■ OBJECTIVE ■
Please lay out the entries below as a JSON list of strings, one string per line with blank lines omitted, covering only the lines from the first line of the entries up to and including the line with "This screenshot has width=1456, height=825.".

■ DATA ■

==============================

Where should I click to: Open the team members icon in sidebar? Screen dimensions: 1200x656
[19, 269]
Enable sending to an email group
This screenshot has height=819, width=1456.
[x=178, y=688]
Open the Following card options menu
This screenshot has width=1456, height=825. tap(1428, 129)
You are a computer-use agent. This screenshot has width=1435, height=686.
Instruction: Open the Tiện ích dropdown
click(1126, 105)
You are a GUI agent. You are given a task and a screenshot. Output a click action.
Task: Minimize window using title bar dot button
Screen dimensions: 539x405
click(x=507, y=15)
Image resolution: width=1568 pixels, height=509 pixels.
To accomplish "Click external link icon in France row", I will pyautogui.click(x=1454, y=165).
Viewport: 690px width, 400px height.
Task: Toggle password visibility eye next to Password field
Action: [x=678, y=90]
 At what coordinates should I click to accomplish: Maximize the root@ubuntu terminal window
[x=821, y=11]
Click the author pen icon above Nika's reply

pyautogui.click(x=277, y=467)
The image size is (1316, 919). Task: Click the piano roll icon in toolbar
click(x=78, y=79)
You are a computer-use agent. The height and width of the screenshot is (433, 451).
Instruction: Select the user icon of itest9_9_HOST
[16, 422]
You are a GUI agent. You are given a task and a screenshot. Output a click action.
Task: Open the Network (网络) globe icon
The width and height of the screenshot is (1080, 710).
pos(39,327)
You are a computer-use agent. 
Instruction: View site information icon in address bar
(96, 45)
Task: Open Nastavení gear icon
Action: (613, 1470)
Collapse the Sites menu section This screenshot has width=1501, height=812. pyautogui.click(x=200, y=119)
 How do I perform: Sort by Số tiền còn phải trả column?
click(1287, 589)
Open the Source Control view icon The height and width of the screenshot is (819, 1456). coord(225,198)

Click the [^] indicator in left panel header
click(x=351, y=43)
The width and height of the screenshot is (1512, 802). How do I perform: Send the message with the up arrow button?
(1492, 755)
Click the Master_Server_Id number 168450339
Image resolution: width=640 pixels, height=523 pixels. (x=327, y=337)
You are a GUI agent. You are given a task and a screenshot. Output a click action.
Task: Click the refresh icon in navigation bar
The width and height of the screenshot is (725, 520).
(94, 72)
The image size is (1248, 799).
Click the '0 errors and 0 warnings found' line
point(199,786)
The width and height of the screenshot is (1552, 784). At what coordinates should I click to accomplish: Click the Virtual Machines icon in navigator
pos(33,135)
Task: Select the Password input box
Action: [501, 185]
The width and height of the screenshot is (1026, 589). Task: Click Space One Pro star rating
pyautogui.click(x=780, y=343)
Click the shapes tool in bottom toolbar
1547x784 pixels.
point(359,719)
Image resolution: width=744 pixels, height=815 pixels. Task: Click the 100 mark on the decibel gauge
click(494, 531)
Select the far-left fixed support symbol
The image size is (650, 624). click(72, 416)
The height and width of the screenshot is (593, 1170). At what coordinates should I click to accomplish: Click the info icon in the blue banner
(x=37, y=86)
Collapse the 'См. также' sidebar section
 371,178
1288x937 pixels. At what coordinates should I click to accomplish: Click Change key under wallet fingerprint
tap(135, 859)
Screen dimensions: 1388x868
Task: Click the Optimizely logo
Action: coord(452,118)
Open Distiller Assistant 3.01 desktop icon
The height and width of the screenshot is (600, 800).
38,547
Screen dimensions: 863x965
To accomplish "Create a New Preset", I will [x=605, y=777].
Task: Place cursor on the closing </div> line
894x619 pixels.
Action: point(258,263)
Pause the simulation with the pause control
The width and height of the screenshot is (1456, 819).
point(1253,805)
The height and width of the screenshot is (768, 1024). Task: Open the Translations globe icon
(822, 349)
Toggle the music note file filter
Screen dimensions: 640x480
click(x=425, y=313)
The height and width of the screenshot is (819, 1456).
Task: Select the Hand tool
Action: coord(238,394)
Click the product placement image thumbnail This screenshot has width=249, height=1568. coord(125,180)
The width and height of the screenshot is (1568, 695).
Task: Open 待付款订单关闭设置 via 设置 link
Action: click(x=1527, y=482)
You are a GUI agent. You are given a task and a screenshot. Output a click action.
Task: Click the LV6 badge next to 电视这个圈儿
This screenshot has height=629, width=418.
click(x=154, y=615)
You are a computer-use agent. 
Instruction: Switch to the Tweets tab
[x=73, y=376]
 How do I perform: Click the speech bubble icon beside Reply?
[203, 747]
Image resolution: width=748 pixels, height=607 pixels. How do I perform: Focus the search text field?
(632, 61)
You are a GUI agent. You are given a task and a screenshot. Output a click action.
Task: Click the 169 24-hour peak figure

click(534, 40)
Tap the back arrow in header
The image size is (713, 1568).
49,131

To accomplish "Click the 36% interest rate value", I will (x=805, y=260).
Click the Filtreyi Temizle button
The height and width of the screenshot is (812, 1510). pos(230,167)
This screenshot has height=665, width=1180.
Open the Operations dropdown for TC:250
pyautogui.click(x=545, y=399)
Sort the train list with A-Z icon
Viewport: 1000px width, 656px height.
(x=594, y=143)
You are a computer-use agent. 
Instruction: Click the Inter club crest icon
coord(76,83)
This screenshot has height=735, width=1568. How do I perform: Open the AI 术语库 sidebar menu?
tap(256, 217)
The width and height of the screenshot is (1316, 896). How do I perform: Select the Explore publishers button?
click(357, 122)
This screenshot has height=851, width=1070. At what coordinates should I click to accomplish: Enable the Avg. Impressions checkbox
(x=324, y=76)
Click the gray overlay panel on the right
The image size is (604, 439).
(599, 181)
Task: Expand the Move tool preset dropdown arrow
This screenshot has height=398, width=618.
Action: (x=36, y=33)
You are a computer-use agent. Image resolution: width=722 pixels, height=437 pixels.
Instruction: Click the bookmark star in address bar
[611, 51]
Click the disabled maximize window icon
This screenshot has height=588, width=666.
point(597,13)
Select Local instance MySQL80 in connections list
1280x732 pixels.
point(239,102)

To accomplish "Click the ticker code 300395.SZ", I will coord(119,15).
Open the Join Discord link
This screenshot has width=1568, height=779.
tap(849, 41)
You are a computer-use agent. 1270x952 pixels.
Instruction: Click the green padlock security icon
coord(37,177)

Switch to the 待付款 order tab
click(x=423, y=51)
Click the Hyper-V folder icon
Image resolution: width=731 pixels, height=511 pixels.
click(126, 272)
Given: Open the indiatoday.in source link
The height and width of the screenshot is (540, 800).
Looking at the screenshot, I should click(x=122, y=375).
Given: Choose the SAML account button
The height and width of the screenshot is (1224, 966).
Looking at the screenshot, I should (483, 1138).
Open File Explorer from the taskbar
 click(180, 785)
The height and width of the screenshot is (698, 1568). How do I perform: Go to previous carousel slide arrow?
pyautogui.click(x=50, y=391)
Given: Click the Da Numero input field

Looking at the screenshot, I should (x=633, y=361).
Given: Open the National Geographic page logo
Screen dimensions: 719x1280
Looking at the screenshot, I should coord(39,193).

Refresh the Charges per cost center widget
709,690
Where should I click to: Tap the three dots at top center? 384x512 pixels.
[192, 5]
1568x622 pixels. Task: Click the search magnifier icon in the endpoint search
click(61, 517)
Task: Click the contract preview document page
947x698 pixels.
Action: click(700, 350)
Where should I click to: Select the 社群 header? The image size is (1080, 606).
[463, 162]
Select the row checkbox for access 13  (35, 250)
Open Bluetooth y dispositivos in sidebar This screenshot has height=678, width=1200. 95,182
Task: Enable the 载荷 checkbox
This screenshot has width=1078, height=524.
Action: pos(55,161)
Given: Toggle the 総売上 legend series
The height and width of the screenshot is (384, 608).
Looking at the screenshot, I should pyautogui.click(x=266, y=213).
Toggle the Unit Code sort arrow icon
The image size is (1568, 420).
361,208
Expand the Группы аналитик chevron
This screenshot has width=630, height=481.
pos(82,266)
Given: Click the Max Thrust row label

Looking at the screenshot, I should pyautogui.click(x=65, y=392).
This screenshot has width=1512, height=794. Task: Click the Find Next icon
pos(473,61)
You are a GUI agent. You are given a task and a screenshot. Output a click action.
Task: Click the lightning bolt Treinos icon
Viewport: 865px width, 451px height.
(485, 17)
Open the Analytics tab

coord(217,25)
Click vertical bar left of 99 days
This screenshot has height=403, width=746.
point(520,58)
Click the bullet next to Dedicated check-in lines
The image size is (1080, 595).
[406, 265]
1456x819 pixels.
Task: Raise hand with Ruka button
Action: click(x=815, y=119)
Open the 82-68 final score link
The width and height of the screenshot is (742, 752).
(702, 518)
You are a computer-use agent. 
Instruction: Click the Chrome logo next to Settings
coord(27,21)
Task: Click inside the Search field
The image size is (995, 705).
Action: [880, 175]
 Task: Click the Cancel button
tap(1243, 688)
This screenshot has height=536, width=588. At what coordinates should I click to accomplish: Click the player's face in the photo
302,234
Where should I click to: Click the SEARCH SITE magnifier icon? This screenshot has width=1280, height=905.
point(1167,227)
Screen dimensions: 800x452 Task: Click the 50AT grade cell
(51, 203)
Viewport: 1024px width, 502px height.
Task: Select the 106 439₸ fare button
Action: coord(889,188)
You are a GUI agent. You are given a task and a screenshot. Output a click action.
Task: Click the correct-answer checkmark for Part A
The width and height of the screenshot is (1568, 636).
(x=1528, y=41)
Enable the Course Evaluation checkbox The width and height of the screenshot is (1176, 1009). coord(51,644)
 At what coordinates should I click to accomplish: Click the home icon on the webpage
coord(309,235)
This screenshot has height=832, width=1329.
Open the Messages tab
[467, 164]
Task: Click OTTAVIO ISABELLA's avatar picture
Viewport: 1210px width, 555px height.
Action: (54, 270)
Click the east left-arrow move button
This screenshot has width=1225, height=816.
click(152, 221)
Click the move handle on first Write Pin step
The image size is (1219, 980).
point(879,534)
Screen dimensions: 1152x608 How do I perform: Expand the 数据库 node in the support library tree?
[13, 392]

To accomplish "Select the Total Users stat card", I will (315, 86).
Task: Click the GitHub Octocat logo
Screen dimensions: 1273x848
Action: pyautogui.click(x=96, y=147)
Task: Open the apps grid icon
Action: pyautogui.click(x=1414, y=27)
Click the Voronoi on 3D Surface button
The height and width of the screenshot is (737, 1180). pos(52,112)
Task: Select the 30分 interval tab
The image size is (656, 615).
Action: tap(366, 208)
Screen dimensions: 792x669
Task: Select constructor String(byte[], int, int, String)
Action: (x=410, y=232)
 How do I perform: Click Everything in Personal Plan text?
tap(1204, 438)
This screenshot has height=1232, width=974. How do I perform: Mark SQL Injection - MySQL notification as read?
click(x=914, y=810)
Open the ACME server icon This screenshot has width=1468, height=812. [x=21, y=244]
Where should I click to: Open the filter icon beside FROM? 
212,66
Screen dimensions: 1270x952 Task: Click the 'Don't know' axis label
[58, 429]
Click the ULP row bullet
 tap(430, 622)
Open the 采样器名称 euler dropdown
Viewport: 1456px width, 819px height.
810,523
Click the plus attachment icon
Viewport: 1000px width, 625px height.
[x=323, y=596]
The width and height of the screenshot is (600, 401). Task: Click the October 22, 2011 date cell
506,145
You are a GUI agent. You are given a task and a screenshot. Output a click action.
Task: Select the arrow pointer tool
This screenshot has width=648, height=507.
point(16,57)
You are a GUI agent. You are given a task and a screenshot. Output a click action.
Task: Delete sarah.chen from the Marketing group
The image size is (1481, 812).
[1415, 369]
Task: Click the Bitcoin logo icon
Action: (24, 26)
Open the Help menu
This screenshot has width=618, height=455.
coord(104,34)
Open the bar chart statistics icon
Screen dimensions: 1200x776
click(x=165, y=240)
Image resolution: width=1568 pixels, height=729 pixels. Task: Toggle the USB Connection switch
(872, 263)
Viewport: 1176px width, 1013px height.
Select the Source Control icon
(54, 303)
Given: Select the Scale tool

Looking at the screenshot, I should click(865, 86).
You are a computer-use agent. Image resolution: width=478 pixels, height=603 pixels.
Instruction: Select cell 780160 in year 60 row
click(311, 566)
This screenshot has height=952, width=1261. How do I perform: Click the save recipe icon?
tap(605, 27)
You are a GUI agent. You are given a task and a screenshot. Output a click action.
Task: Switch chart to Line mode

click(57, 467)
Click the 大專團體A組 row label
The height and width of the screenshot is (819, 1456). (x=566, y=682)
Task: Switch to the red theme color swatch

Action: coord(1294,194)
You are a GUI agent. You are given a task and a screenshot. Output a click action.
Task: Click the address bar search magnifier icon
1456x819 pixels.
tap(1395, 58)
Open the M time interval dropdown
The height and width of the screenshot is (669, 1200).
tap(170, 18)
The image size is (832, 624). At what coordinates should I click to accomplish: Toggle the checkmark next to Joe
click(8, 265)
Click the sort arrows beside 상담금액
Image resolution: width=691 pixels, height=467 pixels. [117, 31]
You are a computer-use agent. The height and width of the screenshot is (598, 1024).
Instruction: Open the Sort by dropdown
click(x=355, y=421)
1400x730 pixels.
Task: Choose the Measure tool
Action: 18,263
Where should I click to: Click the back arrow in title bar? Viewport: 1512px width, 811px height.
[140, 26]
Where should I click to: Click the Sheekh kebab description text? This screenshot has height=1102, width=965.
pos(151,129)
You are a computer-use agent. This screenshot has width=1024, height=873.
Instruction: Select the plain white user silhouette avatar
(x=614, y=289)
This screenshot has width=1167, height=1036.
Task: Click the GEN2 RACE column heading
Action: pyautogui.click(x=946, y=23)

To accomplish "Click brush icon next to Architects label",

==============================

■ EXERCISE RESPONSE ■
[
  "Where should I click to: Open the team members icon in sidebar? Screen dimensions: 1200x656",
  "[19, 269]",
  "Enable sending to an email group",
  "This screenshot has height=819, width=1456.",
  "[x=178, y=688]",
  "Open the Following card options menu",
  "This screenshot has width=1456, height=825. tap(1428, 129)"
]